UrbanLLaVA: A Multi-modal Large Language Model for Urban Intelligence with Spatial Reasoning and Understanding

TL;DR

UrbanLLaVA addresses the fragmentation of urban data by introducing a unified multi-modal framework that jointly processes four urban data types. It builds UData to synthesize diverse, city-scale instruction data, employs a three-stage UTrain to decouple reasoning from domain knowledge, and uses an enhanced UBench to benchmark cross-modal urban tasks. The method achieves consistent, substantial improvements over strong baselines across three cities and demonstrates transferable gains to different base models, underscoring its potential for general urban intelligence.

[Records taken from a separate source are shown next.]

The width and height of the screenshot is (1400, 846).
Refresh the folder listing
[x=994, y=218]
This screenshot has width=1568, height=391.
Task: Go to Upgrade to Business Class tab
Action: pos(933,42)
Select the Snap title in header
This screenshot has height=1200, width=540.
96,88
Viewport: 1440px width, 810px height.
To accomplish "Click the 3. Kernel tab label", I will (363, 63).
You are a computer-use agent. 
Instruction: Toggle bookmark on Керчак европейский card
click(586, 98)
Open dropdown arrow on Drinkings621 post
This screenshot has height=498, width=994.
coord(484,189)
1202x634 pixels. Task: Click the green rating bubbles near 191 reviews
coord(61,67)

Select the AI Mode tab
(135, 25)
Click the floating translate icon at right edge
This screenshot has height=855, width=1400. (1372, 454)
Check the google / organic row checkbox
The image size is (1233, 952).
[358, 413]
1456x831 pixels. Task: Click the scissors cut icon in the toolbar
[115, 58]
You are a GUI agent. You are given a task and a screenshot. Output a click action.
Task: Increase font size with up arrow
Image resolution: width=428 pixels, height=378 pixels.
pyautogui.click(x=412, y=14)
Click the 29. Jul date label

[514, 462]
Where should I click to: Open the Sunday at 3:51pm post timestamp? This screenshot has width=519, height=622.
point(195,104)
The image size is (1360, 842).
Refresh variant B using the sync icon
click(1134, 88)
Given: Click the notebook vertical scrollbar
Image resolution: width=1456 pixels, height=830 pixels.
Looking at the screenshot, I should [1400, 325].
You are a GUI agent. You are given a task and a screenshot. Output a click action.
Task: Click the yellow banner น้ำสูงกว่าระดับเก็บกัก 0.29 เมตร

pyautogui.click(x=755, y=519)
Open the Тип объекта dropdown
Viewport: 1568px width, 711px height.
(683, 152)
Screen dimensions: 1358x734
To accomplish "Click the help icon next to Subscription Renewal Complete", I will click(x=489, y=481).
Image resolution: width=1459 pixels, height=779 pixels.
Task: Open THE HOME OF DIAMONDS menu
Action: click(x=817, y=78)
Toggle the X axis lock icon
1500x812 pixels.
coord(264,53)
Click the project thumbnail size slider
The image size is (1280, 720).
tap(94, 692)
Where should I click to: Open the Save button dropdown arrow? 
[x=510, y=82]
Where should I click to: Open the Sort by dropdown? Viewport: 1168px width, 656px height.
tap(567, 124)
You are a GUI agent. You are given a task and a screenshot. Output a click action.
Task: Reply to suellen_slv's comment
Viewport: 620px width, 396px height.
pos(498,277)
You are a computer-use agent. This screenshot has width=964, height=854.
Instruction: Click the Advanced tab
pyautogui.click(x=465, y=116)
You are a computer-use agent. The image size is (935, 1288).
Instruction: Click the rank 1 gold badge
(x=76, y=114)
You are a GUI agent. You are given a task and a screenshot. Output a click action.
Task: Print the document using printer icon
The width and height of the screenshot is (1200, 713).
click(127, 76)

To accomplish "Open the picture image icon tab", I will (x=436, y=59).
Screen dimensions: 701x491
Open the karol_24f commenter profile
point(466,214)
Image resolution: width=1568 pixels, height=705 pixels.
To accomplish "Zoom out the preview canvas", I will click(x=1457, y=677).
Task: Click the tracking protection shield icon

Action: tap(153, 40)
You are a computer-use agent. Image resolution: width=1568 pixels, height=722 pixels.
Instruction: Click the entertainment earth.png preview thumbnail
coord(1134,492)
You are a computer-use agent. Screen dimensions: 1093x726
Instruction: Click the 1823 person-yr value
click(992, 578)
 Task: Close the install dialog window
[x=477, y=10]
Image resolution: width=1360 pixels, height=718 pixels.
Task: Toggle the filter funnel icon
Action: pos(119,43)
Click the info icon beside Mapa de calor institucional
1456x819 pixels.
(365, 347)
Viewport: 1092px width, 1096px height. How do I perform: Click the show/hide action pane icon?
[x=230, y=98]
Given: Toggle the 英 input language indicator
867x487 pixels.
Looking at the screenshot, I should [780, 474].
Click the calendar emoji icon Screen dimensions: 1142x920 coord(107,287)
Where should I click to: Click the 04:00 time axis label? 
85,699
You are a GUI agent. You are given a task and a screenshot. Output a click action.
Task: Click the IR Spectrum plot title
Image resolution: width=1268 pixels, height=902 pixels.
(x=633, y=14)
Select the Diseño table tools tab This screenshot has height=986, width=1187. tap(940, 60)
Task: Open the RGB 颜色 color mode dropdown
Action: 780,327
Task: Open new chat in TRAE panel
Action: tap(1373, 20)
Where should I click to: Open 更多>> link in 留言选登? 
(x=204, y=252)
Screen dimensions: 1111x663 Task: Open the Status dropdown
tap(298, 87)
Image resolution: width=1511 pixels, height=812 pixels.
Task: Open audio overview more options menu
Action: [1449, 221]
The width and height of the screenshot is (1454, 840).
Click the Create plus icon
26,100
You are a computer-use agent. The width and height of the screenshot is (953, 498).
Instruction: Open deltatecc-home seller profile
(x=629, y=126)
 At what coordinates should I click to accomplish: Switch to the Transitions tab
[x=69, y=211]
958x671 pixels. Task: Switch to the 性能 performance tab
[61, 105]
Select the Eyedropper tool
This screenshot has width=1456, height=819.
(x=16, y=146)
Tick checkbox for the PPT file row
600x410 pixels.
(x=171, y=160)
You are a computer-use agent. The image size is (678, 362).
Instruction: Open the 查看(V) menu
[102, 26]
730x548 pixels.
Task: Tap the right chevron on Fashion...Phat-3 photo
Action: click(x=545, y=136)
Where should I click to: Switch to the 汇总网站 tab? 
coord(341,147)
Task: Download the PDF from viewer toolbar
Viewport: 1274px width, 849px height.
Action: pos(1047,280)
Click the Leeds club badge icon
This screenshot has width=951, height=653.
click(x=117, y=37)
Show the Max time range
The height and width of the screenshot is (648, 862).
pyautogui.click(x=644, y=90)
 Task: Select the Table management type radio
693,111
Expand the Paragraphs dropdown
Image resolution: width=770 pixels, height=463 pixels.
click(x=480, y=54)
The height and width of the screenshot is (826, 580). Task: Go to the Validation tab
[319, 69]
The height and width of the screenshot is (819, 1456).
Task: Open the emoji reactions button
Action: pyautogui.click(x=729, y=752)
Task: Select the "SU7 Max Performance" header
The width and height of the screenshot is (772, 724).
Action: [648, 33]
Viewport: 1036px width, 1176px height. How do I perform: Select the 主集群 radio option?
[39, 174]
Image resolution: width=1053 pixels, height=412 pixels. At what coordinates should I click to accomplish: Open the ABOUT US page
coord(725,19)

The work provides a practical path toward scalable, spatially aware urban cognition with open-source data and pipelines for the research community.

Abstract

Urban research involves a wide range of scenarios and tasks that require the understanding of multi-modal data. Current methods often focus on specific data types and lack a unified framework in urban field for processing them comprehensively. The recent success of multi-modal large language models (MLLMs) presents a promising opportunity to overcome this limitation. In this paper, we introduce $\textit{UrbanLLaVA}$, a multi-modal large language model designed to process these four types of data simultaneously and achieve strong performance across diverse urban tasks compared with general MLLMs. In $\textit{UrbanLLaVA}$, we first curate a diverse urban instruction dataset encompassing both single-modal and cross-modal urban data, spanning from location view to global view of urban environment. Additionally, we propose a multi-stage training framework that decouples spatial reasoning enhancement from domain knowledge learning, thereby improving the compatibility and downstream performance of $\textit{UrbanLLaVA}$ across diverse urban tasks. Finally, we also extend existing benchmark for urban research to assess the performance of MLLMs across a wide range of urban tasks. Experimental results from three cities demonstrate that $\textit{UrbanLLaVA}$ outperforms open-source and proprietary MLLMs in both single-modal tasks and complex cross-modal tasks and shows robust generalization abilities across cities. Source codes and data are openly accessible to the research community via https://github.com/tsinghua-fib-lab/UrbanLLaVA.

Figures (36)

• Figure 1: Existing works vs. our UrbanLLaVA in urban research.
• Figure 2: The framework of UrbanLLaVA, including UData, UTrain and UBench.
• Figure 3: The thorough composition of UData in Beijing.
• Figure 4: UTrain: three-stage training pipeline.
• Figure 5: Performance of different training strategies. ‘K’ refers to knowledge learning, ‘TA’ refers to task alignment, and ‘Mix’ refers to mixture learning. ‘One stage: K + TA’ means knowledge learning and task alignment are merged in the same stage. ‘Two stage: TA$\rightarrow$K’ means task alignment first then knowledge learning in the second stage. ‘Three stage: TA$\rightarrow$K$\rightarrow$Mix’ adds a step in the third stage: mixture learning. The tasks detailed in the table are those with significant differences across different training strategies, while ‘Others’ refers to other tasks in UBench with smaller differences.